── ENTRIES SHOWN ──

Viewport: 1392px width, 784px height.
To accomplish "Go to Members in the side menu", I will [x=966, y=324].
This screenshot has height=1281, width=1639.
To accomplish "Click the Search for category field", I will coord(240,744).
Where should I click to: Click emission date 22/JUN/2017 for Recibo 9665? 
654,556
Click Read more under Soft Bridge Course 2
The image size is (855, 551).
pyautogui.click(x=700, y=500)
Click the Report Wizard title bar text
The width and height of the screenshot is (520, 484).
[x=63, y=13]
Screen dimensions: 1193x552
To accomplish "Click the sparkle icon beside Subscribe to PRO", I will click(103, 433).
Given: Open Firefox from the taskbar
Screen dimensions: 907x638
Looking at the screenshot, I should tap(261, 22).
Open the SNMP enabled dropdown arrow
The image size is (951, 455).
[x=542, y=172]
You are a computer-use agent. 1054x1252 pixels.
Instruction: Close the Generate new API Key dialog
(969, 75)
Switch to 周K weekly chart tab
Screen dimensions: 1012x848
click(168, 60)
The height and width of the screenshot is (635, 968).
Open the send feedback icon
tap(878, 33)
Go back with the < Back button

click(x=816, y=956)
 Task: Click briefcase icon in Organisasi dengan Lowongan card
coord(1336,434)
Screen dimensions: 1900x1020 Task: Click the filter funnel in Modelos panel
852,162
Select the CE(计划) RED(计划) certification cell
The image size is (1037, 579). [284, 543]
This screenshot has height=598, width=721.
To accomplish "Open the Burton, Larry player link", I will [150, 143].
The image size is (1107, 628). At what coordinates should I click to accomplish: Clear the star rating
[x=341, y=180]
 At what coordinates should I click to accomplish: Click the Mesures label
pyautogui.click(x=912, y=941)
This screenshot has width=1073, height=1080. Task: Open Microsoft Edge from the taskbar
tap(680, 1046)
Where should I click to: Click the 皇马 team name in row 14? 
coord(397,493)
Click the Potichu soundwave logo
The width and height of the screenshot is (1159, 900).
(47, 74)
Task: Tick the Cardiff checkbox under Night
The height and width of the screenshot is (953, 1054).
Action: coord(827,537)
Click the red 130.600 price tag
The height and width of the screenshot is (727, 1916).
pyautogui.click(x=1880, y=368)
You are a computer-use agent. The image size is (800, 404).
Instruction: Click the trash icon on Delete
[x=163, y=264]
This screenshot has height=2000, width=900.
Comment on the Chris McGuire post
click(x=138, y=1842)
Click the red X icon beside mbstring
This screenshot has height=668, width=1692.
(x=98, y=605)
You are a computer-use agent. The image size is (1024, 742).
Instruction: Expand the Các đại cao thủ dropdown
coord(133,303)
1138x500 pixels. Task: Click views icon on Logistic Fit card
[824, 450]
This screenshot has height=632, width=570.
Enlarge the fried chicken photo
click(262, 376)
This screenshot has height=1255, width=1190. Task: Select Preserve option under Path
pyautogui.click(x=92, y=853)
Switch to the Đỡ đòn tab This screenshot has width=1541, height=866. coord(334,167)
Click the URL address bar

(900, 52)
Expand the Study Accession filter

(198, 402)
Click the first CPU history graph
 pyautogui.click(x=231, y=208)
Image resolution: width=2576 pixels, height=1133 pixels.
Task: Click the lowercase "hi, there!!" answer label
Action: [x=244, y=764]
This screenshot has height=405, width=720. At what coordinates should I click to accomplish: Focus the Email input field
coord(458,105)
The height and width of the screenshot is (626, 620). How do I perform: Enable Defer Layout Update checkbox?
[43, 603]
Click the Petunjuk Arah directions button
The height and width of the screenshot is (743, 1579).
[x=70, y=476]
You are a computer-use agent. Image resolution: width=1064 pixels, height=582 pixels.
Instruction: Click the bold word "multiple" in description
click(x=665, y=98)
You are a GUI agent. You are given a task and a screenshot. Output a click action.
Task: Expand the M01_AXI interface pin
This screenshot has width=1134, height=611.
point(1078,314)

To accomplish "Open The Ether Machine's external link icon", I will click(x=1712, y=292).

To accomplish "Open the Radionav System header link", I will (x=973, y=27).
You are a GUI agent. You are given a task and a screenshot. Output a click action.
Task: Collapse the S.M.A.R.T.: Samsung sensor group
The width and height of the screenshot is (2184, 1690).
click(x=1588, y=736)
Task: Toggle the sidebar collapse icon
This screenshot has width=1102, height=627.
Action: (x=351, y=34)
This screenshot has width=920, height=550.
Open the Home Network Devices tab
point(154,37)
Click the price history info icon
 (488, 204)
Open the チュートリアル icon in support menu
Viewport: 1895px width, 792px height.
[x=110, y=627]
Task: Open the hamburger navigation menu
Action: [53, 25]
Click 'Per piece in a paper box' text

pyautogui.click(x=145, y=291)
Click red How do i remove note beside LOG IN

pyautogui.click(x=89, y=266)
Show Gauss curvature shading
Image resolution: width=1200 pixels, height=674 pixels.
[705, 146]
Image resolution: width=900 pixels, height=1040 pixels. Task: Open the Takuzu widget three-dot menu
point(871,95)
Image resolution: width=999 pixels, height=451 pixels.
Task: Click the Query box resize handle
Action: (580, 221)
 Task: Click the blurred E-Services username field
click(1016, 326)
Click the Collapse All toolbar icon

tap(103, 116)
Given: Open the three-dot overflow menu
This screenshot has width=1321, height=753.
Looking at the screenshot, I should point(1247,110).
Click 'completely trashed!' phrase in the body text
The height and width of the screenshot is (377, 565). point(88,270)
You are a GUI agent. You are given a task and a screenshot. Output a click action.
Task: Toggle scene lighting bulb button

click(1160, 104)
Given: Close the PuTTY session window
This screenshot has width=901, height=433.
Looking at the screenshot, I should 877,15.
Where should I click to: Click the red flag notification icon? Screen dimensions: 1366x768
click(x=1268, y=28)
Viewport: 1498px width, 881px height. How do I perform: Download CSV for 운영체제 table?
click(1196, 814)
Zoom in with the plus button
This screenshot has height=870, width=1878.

───

When the entries above show the word "link" in a line, copy that line out.

- SOLVED PROBLEM -
To accomplish "Open the Burton, Larry player link", I will [150, 143].
To accomplish "Open The Ether Machine's external link icon", I will click(x=1712, y=292).
To accomplish "Open the Radionav System header link", I will (x=973, y=27).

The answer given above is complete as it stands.